A lot of people have asked me what I think about the Schiavo case. I've been avoiding it in general, but now that the case is now coming to an end (the 11th circuit denied appeal, and you can bet good money that the supremes aren't going to grant cert.), I'll put down a few general thoughts.
1) Everybody's motivation here is suspect
2) We get quite animated when we look at the possiblity of triage in health care, whether it is real or presupposed.
3) The question of who gets to make the choice in deciding to triage is just as difficult, yet important, as the decision of whether triage is acceptable. Should we care about the husband not being able to move on when the parents are more than willing to keep their daughter alive? In different cases, should there be a diminshed standard of tolerance for unlikelihood of recovery when relatives are not willing to pony up the money to pay for life support? Should it matter that the daughter may have told the husband that she would not have wanted to end up like this?
Mickey Kaus pointed me to NRO which had this interview with Professor Robert George dealing in part with this last question.
NRO: As you know, there's some question about what Terri Schiavo's wishes were or would be now. How much should turn on this question?
George: It is the wrong question. It is pointless to ask whether Terri Schiavo had somehow formed a conditional intention to have herself starved to death if eventually she found herself in a brain-damaged condition. ...[snip]
Even if we were to credit Michael Schiavo's account of his conversation with Terri before her injury — which I am not inclined to do — it is a mistake to assume that people can make decisions in advance about whether to have themselves starved to death if they eventually find themselves disabled. That's why living wills have proven to be so often unreliable. One does not know how one will actually feel, or how one will feel about one's life and the prospect of death, or whether one will retain a desire to live despite a mental or physical disability, when one is not actually in that condition and when one is envisaging it from the perspective of more or less robust health.
Consider the case of a beautiful young woman — an actress or fashion model perhaps — who is severely burned in a fire. Prior to actually finding herself in such a condition, she might have supposed — and even said, if the subject had come up in a conversation — that she would rather be dead than live with her face grotesquely disfigured. But no one would be surprised if in the actual event she did not try to kill herself by starvation or some other means, and did not want to die.
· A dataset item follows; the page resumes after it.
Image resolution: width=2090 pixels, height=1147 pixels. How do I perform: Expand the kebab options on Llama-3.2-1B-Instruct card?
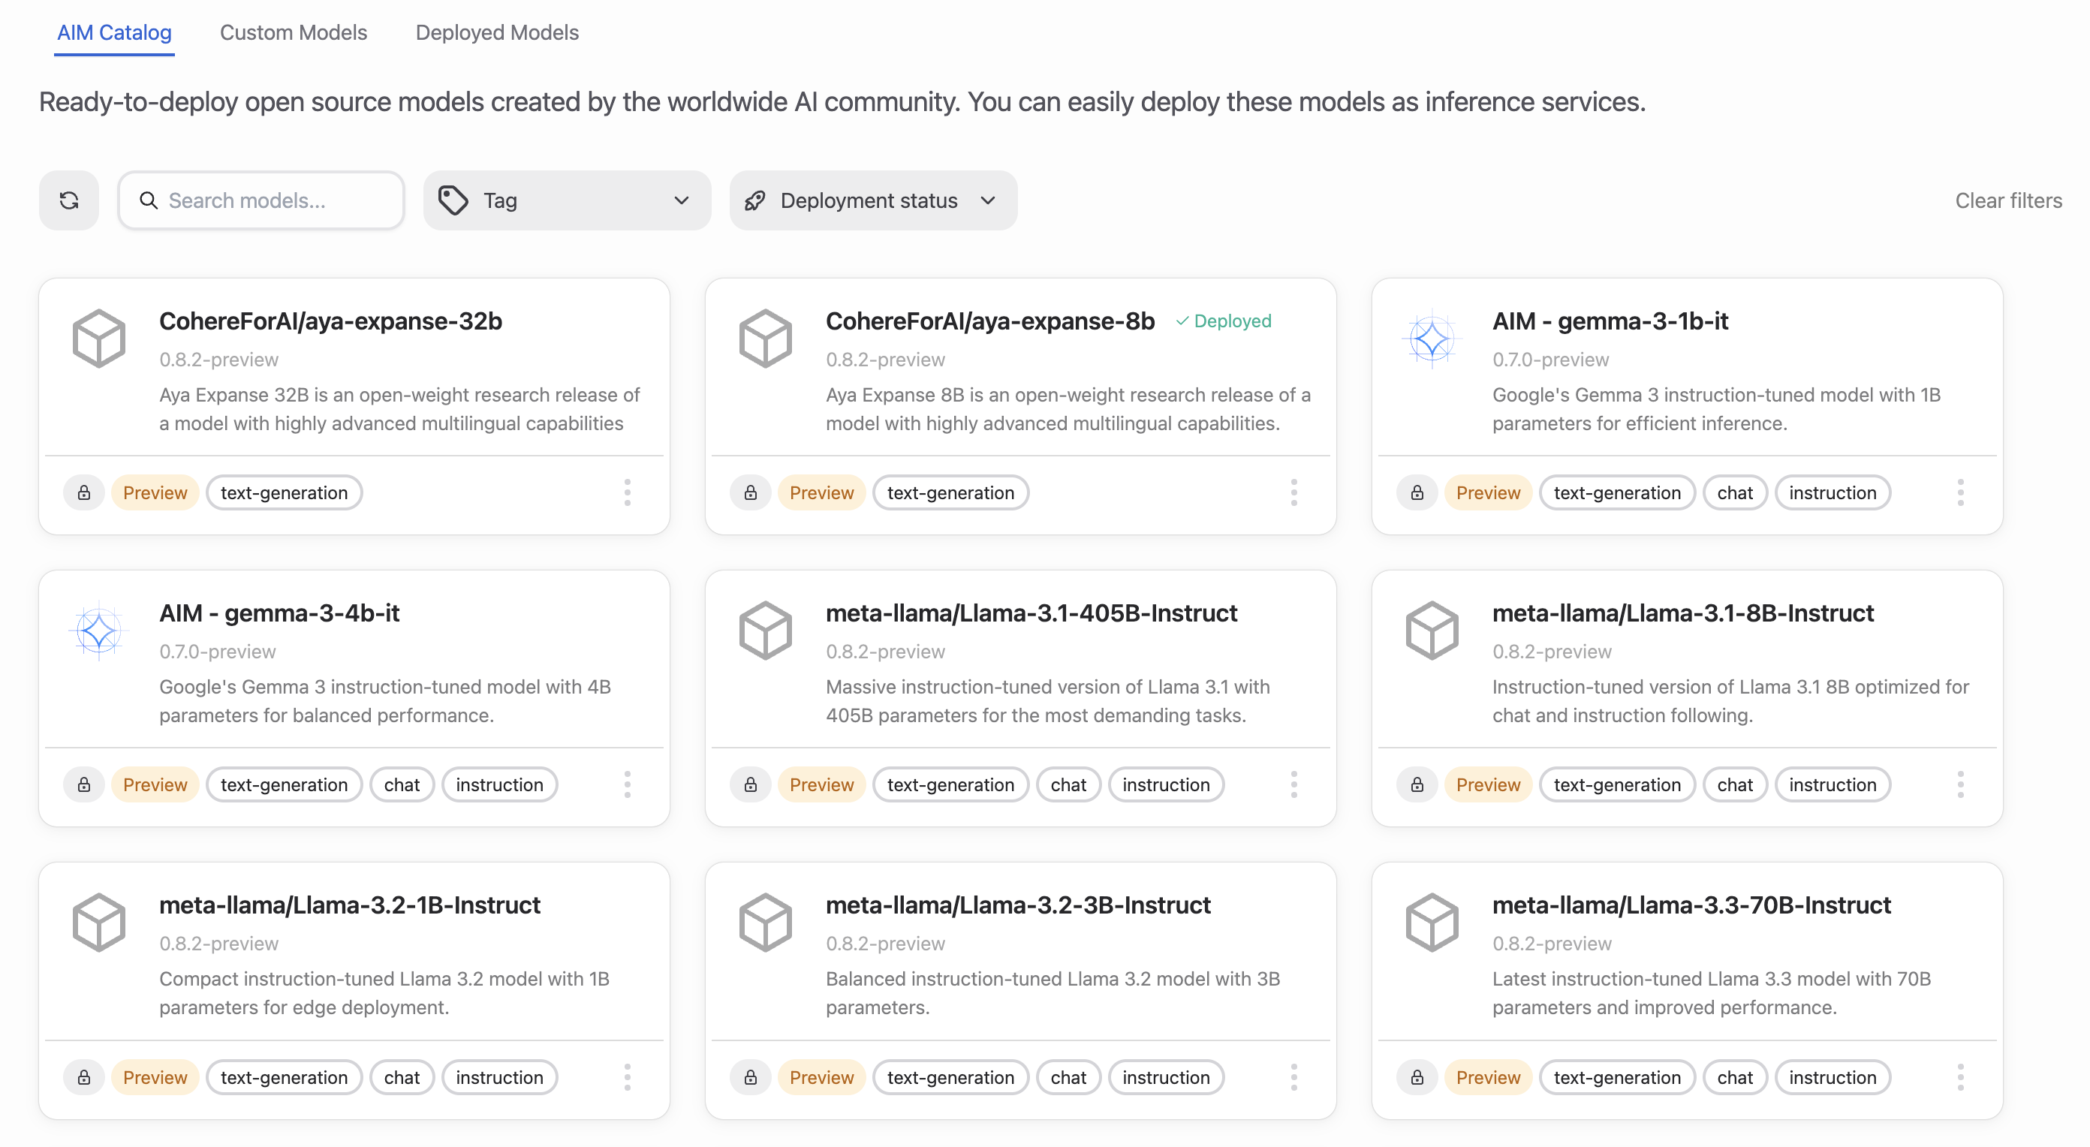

4) Regardless of all these points, involving the federal government is a questionable at best decision, and is a further signal of the hypocrisy of some of my republican allies professed concern for state rights. Take a look at the following thoughts by Charles Fried:
Congress's intervention in the Schiavo case is equally mischievous. It demanded that a federal court decide this issue without giving any deference to state law or the previous course of state court proceedings. This is exactly the sort of episodic federal intervention without regard for the integrity of state processes that plagued death penalty cases for years, and that Congress moved to end when it passed the Antiterrorism and Effective Death Penalty Act of 1996. And the real possibility now of the case bouncing back and forth between the federal district court and the federal appeals court, and maybe even back to state court, is just what Congress tried to shut down in death penalty cases.
For years now, Congress has more and more stringently demanded that federal court intervention be limited to cases where the state courts have acted not just technically incorrectly, but with egregious lack of reason. Whatever might be said of the Florida state court proceedings in this case, they certainly have not crossed that line, and indeed probably accord with what state courts all over the country have ordered or permitted for years in these difficult and agonizing cases.
Finally, the law passed by Congress on Monday was an obvious attempt - under the pretense of allowing the determination of federal constitutional rights - to delay the outcome decreed by Florida state law with the hope of making that outcome impossible. That is precisely the worrisome tactic employed with increasingly imaginative stays and orders of re-litigation in a number of federal courts, most noticeably the Court of Appeals for the Ninth Circuit, which covers nine Western states. And it is also precisely the sort of tactic that Congress sought to discipline in the Effective Death Penalty Act.
5) Finally, the mainstream media (MSM) has once again failed us. Some good examples here and here.
Well, those are my general thoughts. Hope you either enjoyed them, or stopped reading them a bit ago.